On May 26, a 31-year-old man named Rudy Eugene tore off the clothes of a homeless man under a highway in Miami, Florida and then ripped off parts of the victim’s face with his teeth. According to witnesses, when a uniformed police officer shouted at him to stop, the attacker allegedly looked up, growled, and then “kept eating the other guy away.”The officer then shot Eugene at least five times before he fell dead on the scene. The damage, however, was done. Much of the victim’s face was gone; his skin ripped away, nose bitten and his eyes gouged. Given the horrific nature of the event, news reports immediately spread around the country, with most observers wondering the same thing: what could possibly make a person eat someone’s face? The answer, of course, was drugs.

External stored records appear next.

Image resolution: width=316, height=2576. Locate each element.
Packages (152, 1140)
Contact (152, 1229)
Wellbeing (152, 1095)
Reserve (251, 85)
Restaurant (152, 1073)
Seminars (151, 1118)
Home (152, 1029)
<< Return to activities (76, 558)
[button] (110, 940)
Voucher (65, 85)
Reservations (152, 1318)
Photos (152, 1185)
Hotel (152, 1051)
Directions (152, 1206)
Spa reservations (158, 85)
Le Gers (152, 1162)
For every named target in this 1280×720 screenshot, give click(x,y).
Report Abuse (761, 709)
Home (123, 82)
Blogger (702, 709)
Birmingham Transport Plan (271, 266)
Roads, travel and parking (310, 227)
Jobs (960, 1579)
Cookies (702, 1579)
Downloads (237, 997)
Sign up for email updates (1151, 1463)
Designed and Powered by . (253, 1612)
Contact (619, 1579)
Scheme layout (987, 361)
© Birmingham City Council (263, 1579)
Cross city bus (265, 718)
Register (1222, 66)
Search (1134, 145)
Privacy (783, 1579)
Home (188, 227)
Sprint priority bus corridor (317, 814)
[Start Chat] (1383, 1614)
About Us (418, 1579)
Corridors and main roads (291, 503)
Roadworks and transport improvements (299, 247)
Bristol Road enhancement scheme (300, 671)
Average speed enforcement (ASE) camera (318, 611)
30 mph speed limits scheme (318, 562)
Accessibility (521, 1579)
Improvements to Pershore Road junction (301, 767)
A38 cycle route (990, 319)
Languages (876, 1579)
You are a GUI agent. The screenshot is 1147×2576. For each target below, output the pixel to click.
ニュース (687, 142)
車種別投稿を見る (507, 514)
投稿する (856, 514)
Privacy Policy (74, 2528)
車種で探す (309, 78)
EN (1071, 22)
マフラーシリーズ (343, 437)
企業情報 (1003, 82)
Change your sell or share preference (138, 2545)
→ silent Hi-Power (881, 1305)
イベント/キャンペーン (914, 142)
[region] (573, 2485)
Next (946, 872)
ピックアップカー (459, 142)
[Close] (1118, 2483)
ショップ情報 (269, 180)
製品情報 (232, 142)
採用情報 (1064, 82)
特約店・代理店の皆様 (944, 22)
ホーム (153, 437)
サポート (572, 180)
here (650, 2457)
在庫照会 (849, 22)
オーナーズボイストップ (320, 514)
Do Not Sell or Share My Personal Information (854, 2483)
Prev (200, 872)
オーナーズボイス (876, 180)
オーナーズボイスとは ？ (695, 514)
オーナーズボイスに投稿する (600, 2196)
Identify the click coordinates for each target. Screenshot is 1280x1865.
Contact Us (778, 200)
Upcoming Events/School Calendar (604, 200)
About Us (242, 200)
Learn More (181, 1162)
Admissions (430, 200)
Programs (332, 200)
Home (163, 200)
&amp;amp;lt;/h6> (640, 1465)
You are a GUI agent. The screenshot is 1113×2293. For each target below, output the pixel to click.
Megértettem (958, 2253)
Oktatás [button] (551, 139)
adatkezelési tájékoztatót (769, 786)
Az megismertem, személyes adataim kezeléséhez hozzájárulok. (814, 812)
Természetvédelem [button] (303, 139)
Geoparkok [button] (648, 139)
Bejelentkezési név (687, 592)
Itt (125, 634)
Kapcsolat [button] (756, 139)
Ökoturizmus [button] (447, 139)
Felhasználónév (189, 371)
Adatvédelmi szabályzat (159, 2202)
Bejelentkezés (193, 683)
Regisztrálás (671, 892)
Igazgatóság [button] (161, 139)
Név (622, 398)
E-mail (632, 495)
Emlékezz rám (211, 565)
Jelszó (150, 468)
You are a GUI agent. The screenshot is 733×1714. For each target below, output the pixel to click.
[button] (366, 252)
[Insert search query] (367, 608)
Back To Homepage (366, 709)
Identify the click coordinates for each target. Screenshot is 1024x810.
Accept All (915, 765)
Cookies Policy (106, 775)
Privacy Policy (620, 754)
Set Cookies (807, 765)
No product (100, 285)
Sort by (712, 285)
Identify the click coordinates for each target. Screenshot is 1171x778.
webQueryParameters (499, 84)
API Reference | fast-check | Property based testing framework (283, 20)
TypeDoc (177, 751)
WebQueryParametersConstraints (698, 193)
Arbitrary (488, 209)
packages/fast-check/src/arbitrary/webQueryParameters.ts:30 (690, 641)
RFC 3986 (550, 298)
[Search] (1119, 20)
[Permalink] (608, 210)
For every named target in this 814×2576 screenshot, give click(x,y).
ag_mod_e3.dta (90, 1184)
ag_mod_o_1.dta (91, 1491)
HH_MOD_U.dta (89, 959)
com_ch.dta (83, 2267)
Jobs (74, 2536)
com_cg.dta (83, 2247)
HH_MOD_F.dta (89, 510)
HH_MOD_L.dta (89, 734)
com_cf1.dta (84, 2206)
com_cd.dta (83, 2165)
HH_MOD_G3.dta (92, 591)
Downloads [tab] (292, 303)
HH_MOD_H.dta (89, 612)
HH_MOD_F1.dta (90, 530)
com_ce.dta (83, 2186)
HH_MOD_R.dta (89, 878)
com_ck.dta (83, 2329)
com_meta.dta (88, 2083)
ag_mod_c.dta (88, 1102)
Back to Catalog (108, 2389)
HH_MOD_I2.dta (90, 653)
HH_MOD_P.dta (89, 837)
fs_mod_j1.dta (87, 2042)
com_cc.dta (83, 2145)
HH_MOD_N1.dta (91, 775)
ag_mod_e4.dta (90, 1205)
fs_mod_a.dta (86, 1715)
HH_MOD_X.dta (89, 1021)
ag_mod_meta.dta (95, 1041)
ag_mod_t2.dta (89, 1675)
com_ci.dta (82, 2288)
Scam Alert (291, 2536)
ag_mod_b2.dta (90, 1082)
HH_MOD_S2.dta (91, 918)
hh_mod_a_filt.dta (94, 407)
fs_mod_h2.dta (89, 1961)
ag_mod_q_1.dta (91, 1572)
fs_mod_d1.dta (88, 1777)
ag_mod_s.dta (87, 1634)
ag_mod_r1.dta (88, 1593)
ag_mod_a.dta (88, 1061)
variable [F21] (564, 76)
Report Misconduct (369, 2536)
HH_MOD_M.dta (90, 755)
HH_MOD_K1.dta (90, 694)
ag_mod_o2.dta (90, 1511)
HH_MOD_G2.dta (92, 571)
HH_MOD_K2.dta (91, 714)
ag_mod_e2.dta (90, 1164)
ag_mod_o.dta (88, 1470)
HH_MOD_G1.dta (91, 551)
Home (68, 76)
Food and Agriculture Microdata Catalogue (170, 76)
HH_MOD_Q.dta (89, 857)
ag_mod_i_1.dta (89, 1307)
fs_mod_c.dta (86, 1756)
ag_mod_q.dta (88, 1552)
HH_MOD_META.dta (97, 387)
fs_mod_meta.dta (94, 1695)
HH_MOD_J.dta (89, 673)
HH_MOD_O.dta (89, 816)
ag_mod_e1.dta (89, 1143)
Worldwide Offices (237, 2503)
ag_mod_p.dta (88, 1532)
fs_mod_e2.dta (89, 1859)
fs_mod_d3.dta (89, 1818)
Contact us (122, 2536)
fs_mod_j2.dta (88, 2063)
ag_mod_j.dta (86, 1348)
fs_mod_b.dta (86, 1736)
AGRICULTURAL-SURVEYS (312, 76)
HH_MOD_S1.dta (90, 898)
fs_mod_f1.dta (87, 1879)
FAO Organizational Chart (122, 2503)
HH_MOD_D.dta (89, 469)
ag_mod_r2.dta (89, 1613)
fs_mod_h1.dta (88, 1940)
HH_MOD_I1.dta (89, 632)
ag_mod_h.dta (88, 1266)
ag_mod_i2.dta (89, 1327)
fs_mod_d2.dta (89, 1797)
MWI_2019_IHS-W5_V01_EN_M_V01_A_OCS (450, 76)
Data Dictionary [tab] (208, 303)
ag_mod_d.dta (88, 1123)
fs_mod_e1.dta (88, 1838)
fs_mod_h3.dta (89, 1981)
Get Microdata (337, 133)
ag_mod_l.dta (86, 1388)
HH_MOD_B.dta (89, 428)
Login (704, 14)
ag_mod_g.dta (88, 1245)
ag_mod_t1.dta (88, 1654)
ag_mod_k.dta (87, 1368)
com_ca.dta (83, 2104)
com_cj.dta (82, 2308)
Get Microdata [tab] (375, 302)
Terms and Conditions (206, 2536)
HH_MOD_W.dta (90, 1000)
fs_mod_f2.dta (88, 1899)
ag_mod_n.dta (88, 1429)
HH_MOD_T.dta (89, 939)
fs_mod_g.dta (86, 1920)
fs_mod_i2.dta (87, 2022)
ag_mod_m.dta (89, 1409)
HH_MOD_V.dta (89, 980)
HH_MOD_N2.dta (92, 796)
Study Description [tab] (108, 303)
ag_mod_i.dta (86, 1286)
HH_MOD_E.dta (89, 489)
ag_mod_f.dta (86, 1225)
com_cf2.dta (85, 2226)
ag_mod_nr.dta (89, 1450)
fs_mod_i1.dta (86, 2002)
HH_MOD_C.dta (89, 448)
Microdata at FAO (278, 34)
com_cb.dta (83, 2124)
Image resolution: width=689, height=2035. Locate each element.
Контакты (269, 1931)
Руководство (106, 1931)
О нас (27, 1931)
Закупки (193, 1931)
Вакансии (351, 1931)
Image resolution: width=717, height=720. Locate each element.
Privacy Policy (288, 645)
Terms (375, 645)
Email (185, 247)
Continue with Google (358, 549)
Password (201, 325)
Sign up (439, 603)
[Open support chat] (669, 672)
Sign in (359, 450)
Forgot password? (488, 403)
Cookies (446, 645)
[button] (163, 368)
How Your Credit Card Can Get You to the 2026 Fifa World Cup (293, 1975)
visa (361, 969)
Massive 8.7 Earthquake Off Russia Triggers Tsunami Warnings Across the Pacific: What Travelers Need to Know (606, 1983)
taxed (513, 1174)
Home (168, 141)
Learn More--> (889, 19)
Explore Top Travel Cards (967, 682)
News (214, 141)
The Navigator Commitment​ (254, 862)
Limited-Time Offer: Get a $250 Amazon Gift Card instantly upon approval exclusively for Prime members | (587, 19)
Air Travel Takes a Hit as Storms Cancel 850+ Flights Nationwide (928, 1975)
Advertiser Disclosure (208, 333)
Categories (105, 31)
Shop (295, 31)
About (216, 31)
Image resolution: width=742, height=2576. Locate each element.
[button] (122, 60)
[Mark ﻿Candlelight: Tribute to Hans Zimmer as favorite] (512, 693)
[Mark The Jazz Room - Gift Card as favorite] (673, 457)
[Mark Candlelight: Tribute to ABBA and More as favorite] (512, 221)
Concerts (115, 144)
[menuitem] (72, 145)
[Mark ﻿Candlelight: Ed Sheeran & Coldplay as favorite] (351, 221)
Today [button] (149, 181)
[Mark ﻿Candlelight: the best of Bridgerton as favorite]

Reports from the Miami Herald show that local police initially theorized the attacker might have been suffering from “cocaine psychosis,” a drug-induced craze that bakes the body internally and often leads the user to strip naked to try and cool off. Speculation on the internet suggested it was a mix of hard drugs, or perhaps a bad batch of LSD, or even the beginning of a Zombie apocalypse. Just days later all of these theories were put to rest when the head of the Miami police union publicly speculated that Eugene was actually on “bath salts” – a range of synthetic stimulants that mimic the effects of marijuana, cocaine, and other illegal substances. Though bath salts had previously been blamed for psychotic episodes and wild hallucinations in other cases around the country, the gruesome nature of the face-eating case helped fuel a growing fear and hysteria of these legally available substances. Instantly, and for weeks after, police speculation on Eugene’s alleged use of bath salts became fact, firmly solidified in the national media as other shocking stories about this new and horrific drug emerged.

To the general public much of this information undoubtedly seemed as novel as it was shocking. As a drug historian watching this story unfold, the developing narrative actually sounded pretty familiar: a sensational story, a new more-dangerous-than-ever-before drug, and law enforcement officials clamoring for strict laws to combat it, all combining to drive a nationwide panic.